Case Study: Polyhydramnios



  • Polyhydramnios picture Abnormally large amount of amniotic fluid in the uterus.
  • Normal range from 500 to 1,000 ml at term; typically greater than 2,000 ml in polyhydramnios at 40 weeks’ gestation.
  • Also called hydramnios.
  • Possible complications: prolapsed umbilical cord when membranes rupture, increased incidence of malpresentations, increased perinatal mortality from fetal malformations and premature deliveries, and increased incidence of postpartum maternal hemorrhage.
Kinds/Degrees of Polyhydramnios
  1. Mild Polyhydramnios – when amniotic fluid pockets is between 8 to 11 cm in vertical dimensions. (85%)
  2. Moderate Polyhydramnios – when amniotic fluid pockets is between 12 to 15 cm in vertical dimensions. (17%)
Predisposing Factors
  • Multiple pregnancy
  • Fetal abnormalities – esophageal atresia, anencephaly, spina bifida
  • Diabetes Mellitus

Pathophysiology
  • Normally, amniotic volume is maintained by a balance of fetal fluid production (lung liquid and urine) and fluid resorption (fetal swallowing and flow across the membrane to the fetus or the maternal uterus).
  • Fetal urine is the primary source of amniotic fluid with output at term ranging from 400 to 1,200 ml/day.
  • Fetal swallowing is believed to be the major route of amniotic fluid resorption.
  • With polyhydramnios, fluid accumulates because of a problem with the fetus’s ability to swallow or absorb the fluid or as a result of over production of urine.
  • Fluid may have increased gradually (chronic type) by the third trimester or rapidly (acute type) between 20 and 24 week’s gestation.
Causes


  • Exact cause is unknown in about 35% of all cases.
  • May be associated with diabetes mellitus (about 25%), erythroblastosis ( about 10%), multiple gestations (about 10%), anomalies of the central nervous system (such as neural tube defects), or GI anomalies such as tracheoesophageal fistula that prevent ingestion of the amniotic fluid (about 20%).

Assessment Findings
  • Depend on the length of gestation, the amount of amniotic fluid, and whether the disorder is chronic or acute.
  • Mild signs and symptoms; maternal abdominal discomfort, slight dyspnea, and edema of feet and ankles.
  • Severe signs and symptoms; severe dyspnea, orthopnea, and significant edema of the vulva, legs, and abdomen.
  • Symptoms common to mild and severe cases: uterine enlargement greater than expected for the length of gestation, and difficulty in outlining the fetal parts and in detecting fetal heart sounds.

Test Results
  • Ultrasonography shows evidence of excess amniotic fluid as well as underlying conditions.
  • Amniotic fluid index is 20 cm or greater.
Treatment
  • High protein, low sodium diet
  • Mild sedation
  • Indomethacin therapy – a drug that decreases the fetal urine formation.
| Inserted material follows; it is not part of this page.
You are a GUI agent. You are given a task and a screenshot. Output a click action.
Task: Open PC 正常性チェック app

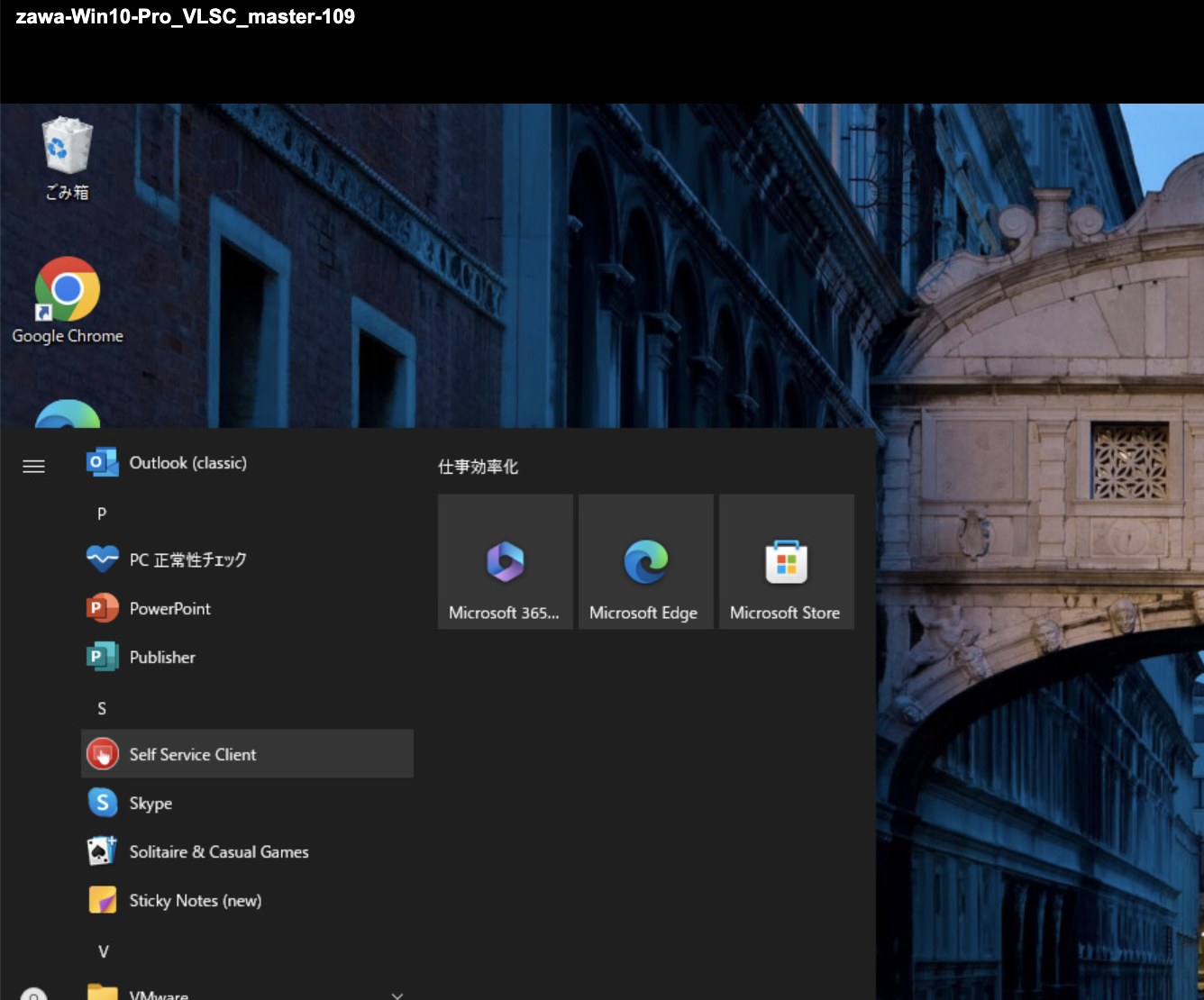(x=187, y=559)
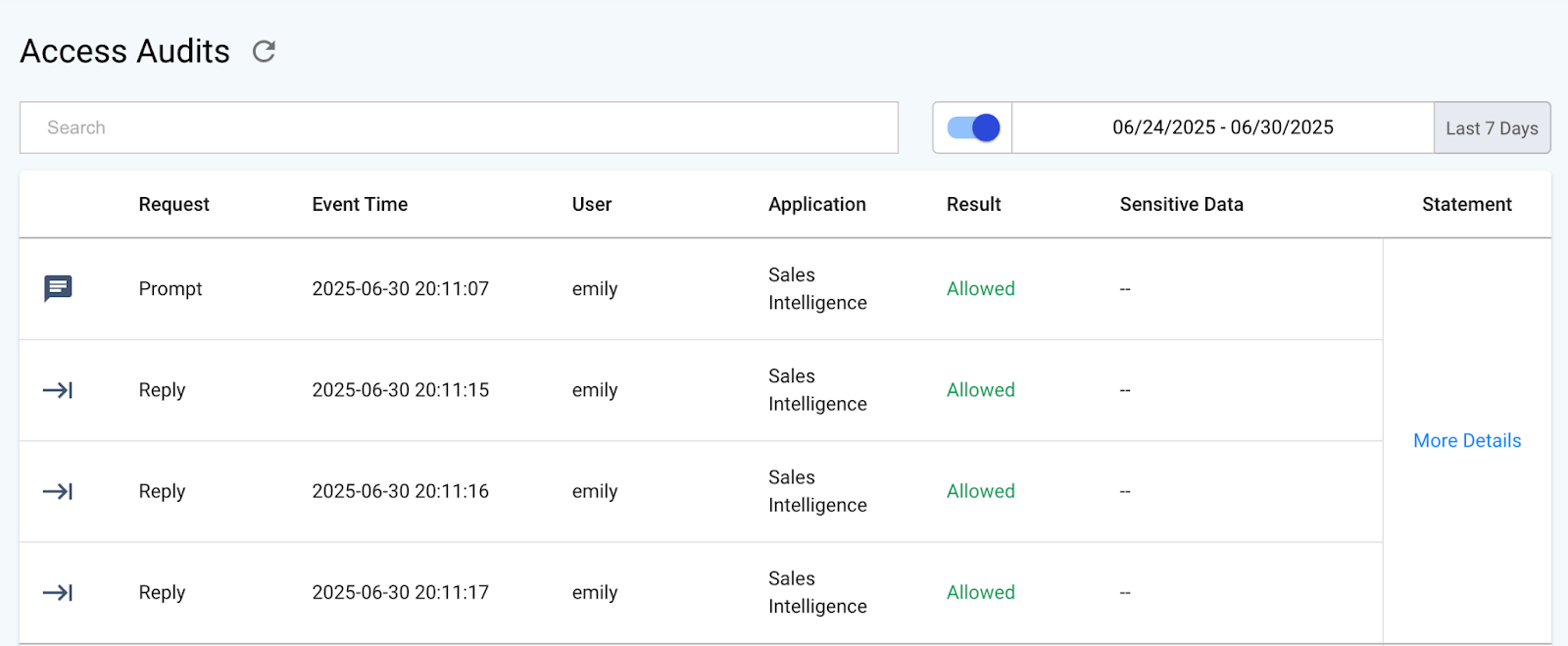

The side effect of indomethacin, as with other prostaglandin synthase inhibitors, is the potential premature closure of the ductus arteriosus.
  • Amniotomy – The fluid is removed by a needle inserted through the cervix. The danger of this procedure is cord proplapse and abruptio placenta. to prevent these complications, amniotic fluid must be removed gradually.Watch closely for hemorrhage after delivery, prevent uterine relaxation by massaging the uterus and administering oxytoxin as ordered.
  • Induction of labor if the fetus is mature and symptoms are severe.

Nursing Interventions
  • Mild to moderate degrees usually does not require treatment.
  • Hospitalization if symptoms are severe dyspnea, abdominal pain and difficult ambulation.
  • Maintain bed rest with sedation to make the situation endurable.
  • Monitor the patient for signs and symptoms of premature labor.
  • Monitor maternal vital signs and fetal heart rate frequently; report changes immediately.
  • Prepare the patient for amniocentesis and possible labor induction, as appropriate; keep in mind that amniocentesis for fluid removals is only temporary and may need to be done repeatedly.